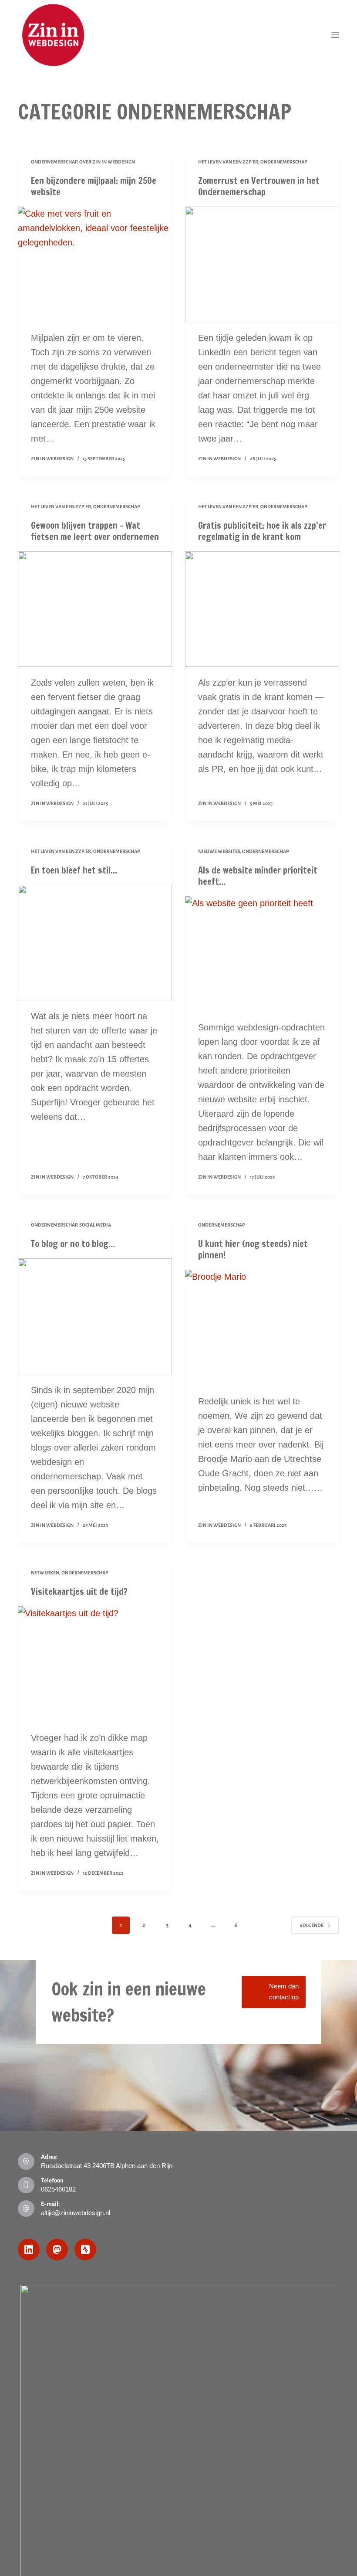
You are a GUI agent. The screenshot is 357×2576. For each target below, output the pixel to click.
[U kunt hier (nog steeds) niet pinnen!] (262, 1328)
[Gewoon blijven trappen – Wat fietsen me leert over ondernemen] (95, 609)
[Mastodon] (57, 2249)
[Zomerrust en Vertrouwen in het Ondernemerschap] (262, 265)
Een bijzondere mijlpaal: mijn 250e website (93, 186)
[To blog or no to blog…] (95, 1316)
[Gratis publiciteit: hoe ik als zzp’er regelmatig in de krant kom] (262, 609)
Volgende (311, 1925)
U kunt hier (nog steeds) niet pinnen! (253, 1249)
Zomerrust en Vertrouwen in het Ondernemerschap (259, 186)
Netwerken (45, 1572)
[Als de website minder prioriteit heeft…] (262, 954)
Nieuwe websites (219, 851)
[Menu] (335, 35)
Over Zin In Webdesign (107, 161)
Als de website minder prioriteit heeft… (257, 876)
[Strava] (85, 2249)
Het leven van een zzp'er (228, 161)
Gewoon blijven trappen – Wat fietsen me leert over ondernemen (95, 531)
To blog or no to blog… (73, 1243)
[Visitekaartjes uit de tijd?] (95, 1664)
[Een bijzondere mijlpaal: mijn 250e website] (95, 265)
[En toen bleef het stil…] (95, 943)
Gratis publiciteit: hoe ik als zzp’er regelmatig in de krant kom (262, 531)
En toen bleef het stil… (74, 870)
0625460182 (58, 2189)
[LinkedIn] (29, 2249)
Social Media (95, 1224)
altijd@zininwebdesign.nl (75, 2212)
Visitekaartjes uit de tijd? (79, 1591)
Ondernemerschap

·····

# EXERCISE
The word "niet" may appear in several lines of the data; copy every line where it does.

# RESULT OF THIS EXERCISE
[U kunt hier (nog steeds) niet pinnen!] (262, 1328)
U kunt hier (nog steeds) niet pinnen! (253, 1249)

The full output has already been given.